In the interval 0 ≤ x ≤ 2π, the expression is 0 for x = 3π/2 (when n = 1). So check the sign of the expression when x is picked from two different intervals:
• If 0 ≤ x < 3π/2, then sin(x) - 3 < 0 and sin(x) + 1 > 0, so their product sin²(x) - 2 sin(x) - 3 < 0.
• If 3π/2 < x ≤ 2π, then sin(x) - 3 < 0 and sin(x) + 1 > 0, so the product is again negative.
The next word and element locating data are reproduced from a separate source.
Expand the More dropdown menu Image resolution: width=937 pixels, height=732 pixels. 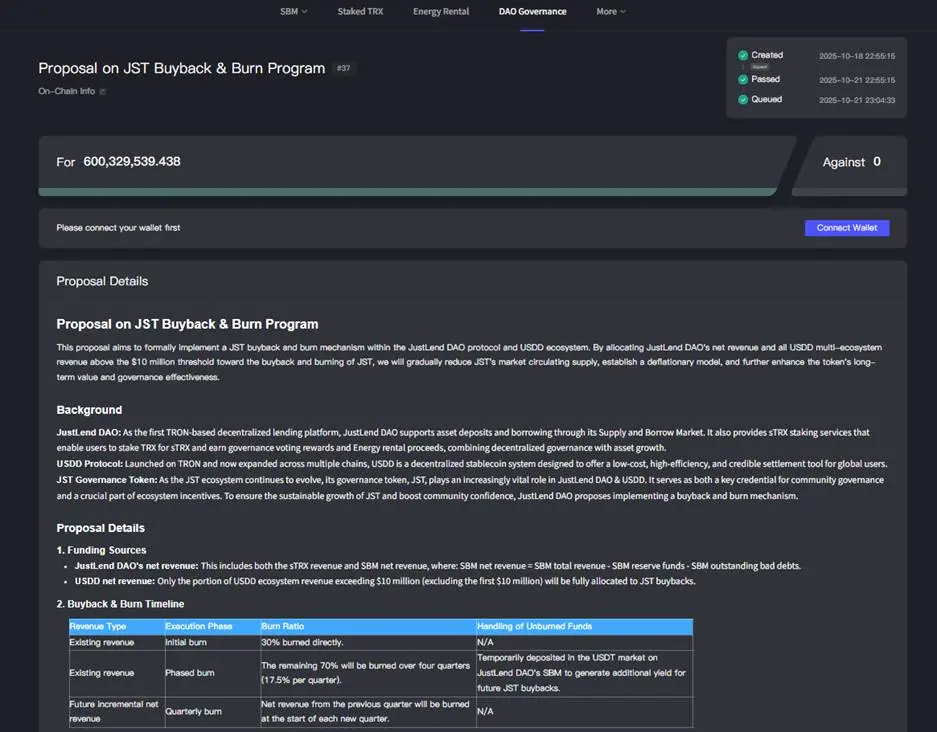click(x=610, y=12)
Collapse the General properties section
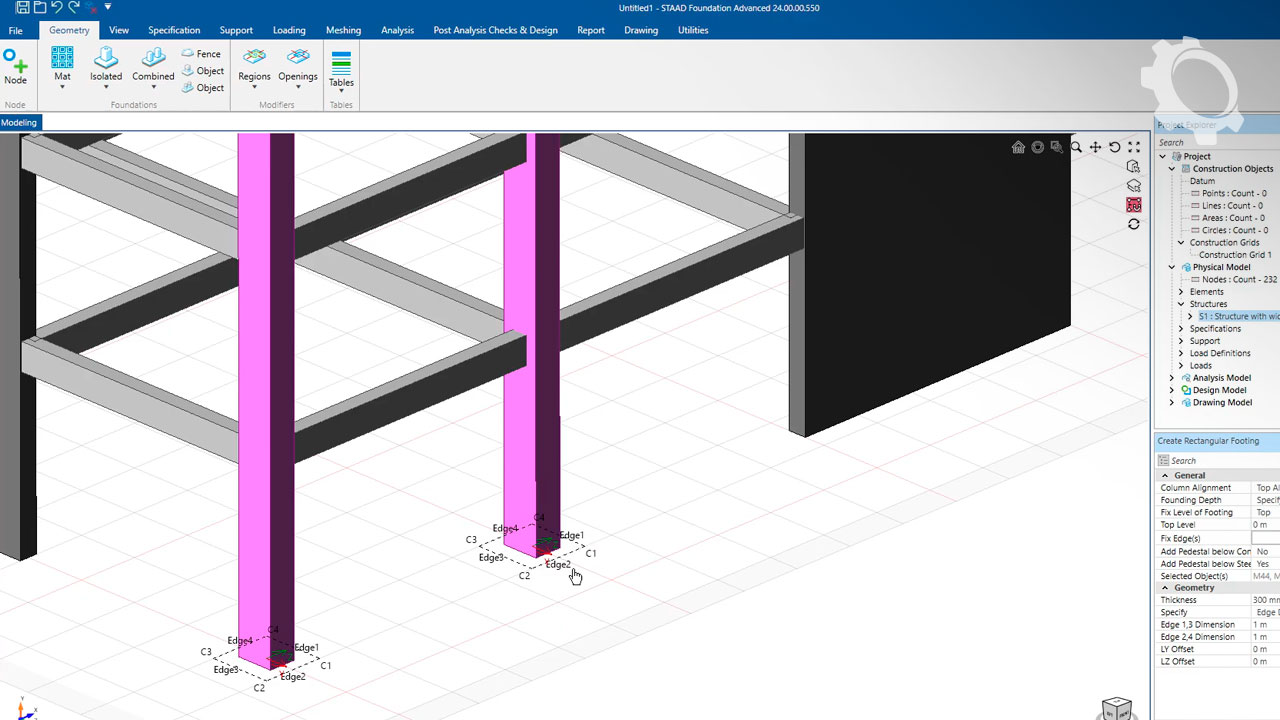This screenshot has width=1280, height=720. 1165,476
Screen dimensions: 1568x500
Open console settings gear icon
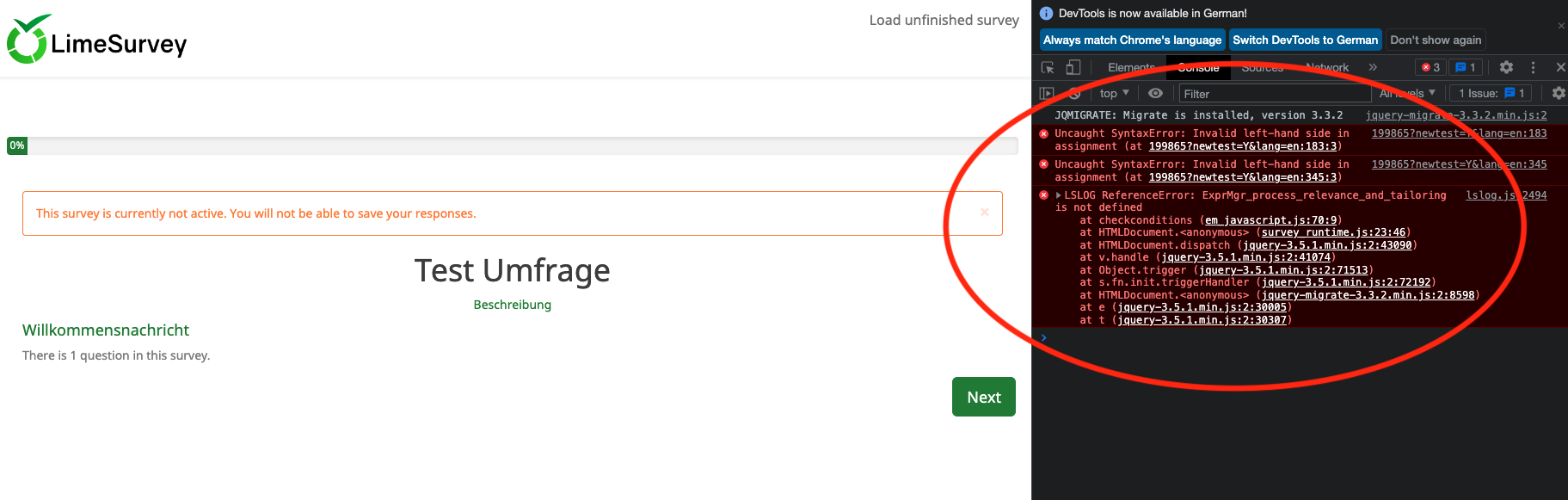coord(1558,93)
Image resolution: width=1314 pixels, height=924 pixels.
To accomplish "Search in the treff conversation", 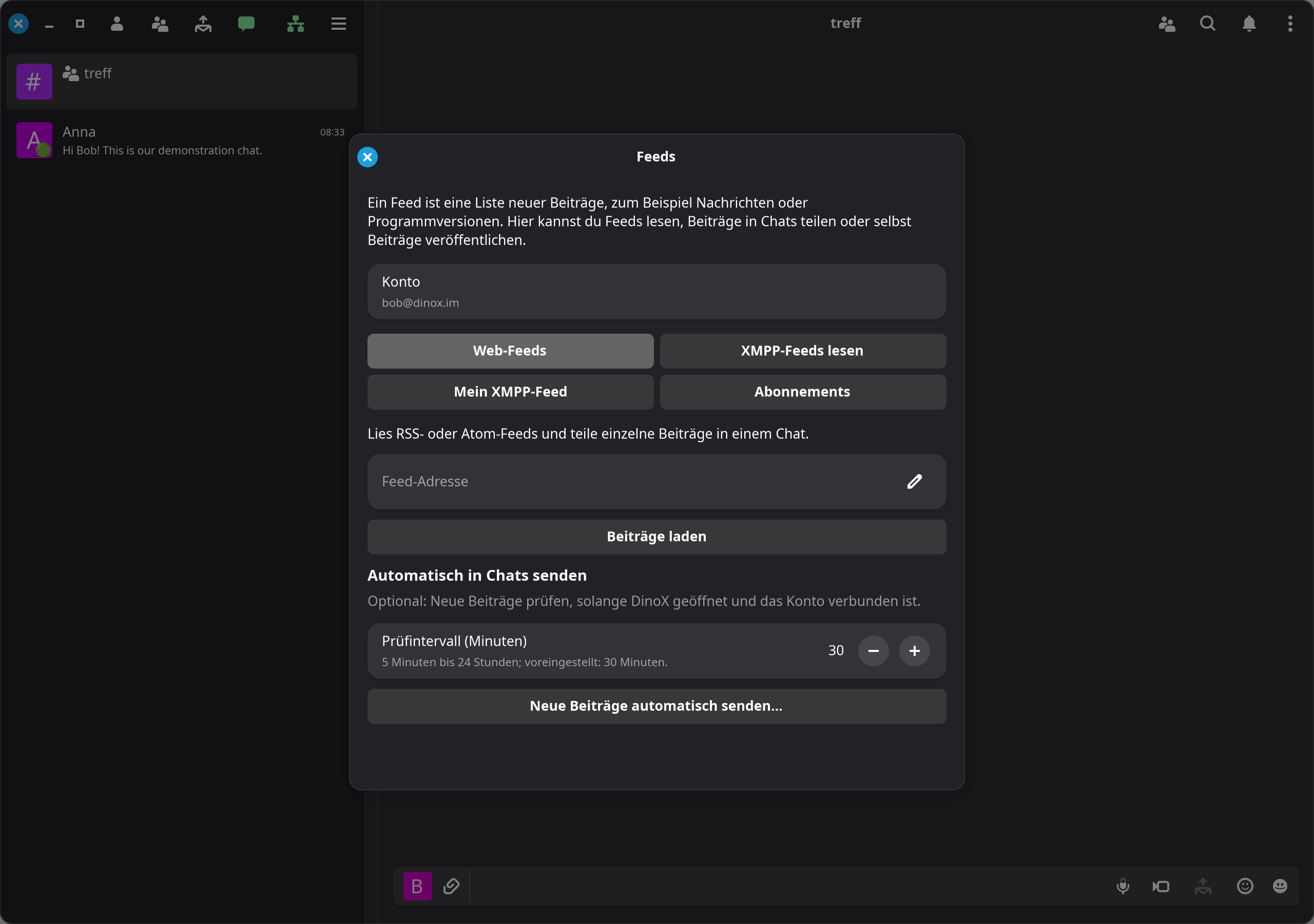I will click(1208, 24).
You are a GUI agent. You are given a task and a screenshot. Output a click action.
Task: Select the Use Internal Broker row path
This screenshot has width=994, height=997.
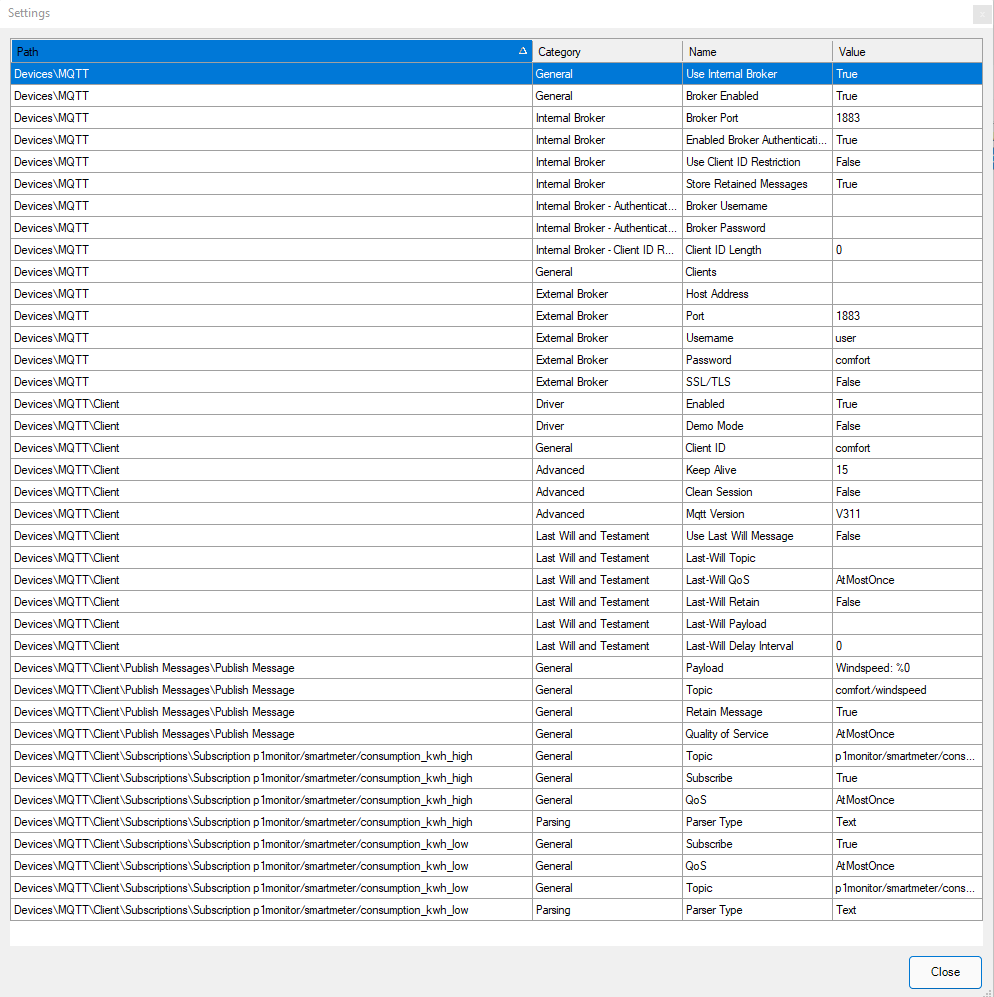click(x=270, y=74)
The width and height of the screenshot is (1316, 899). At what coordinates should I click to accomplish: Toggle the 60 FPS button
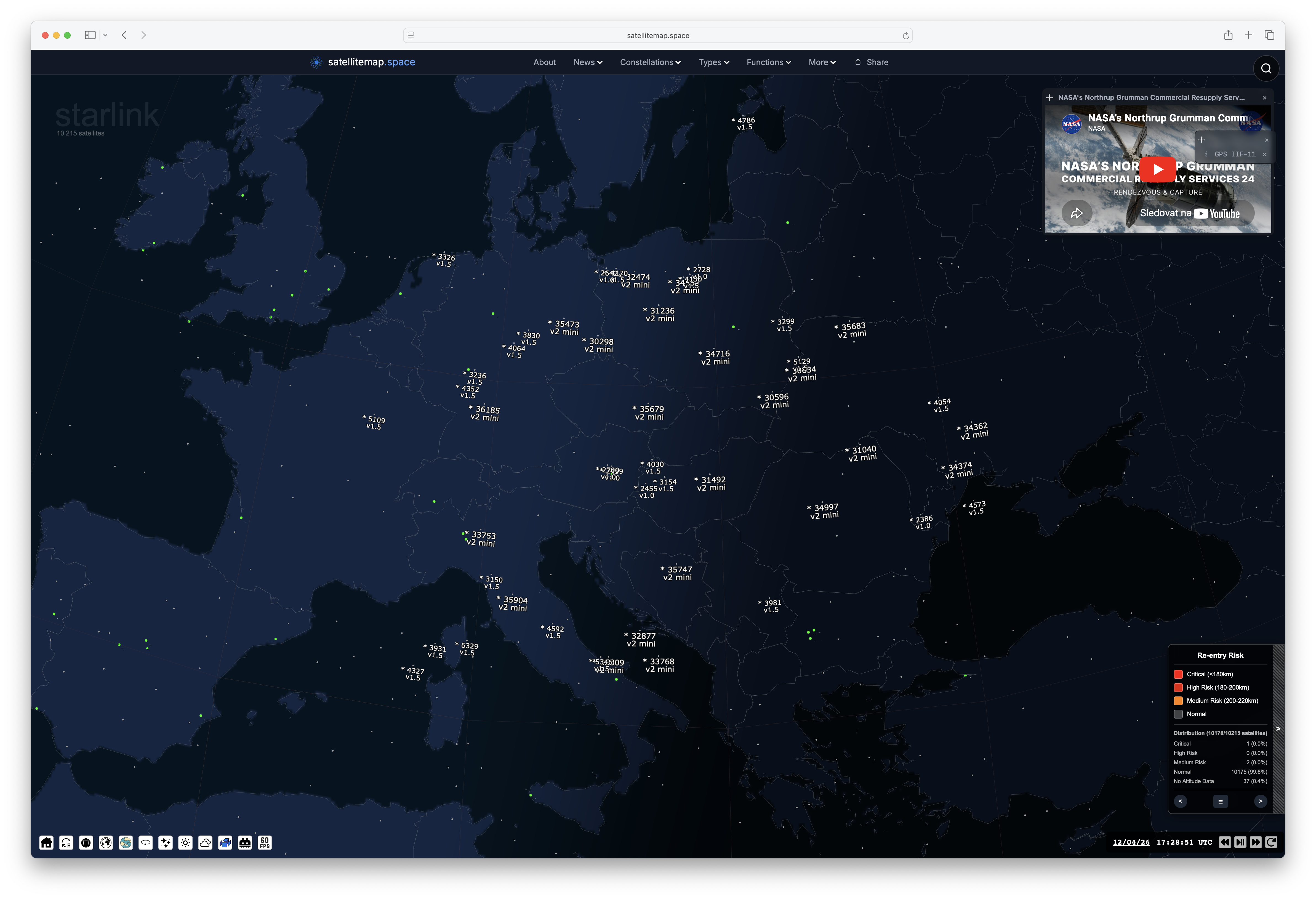point(265,842)
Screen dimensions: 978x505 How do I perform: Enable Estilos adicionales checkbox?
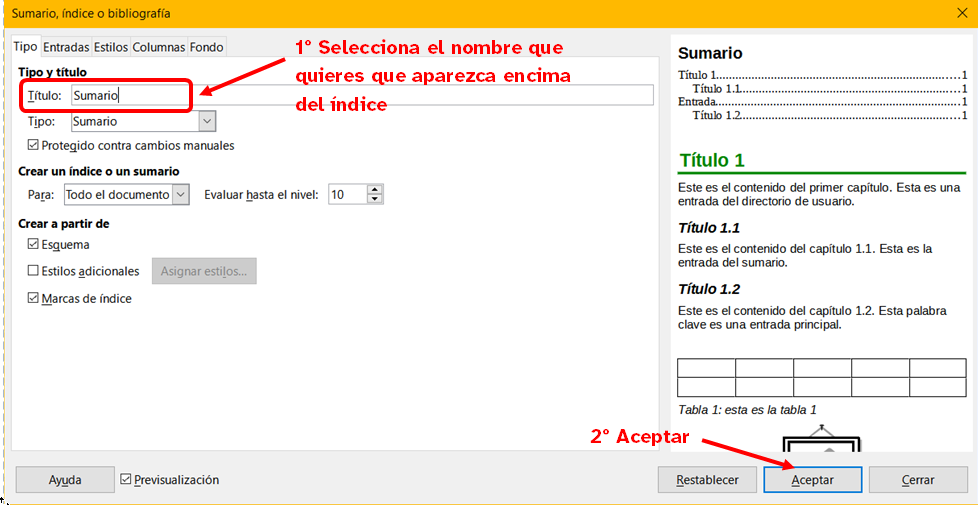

In both cases, sin²(x) - 2 sin(x) - 3 < 0, so we have the solution set
0 ≤ x < 3π/2 and 3π/2 < x ≤ 2π
Another way to arrive at the same conclusion:
0 > sin²(x) - 2 sin(x) - 3
Recall the half-angle identity for sin:
sin²(x) = (1 - cos(2x))/2
So we have
0 > (1 - cos(2x))/2 - 2 sin(x) - 3
0 > -cos(2x) - 4 sin(x) - 7
0 < cos(2x) + 4 sin(x) + 7
Both sin(x) and cos(x) are bounded between -1 and 1. If they are both minimized, so that cos(2x) = sin(x) = -1, then the right side is at least
-1 + 4(-1) + 7 = 2
so the inequality holds for all x in the interval, except for x = 3π/2.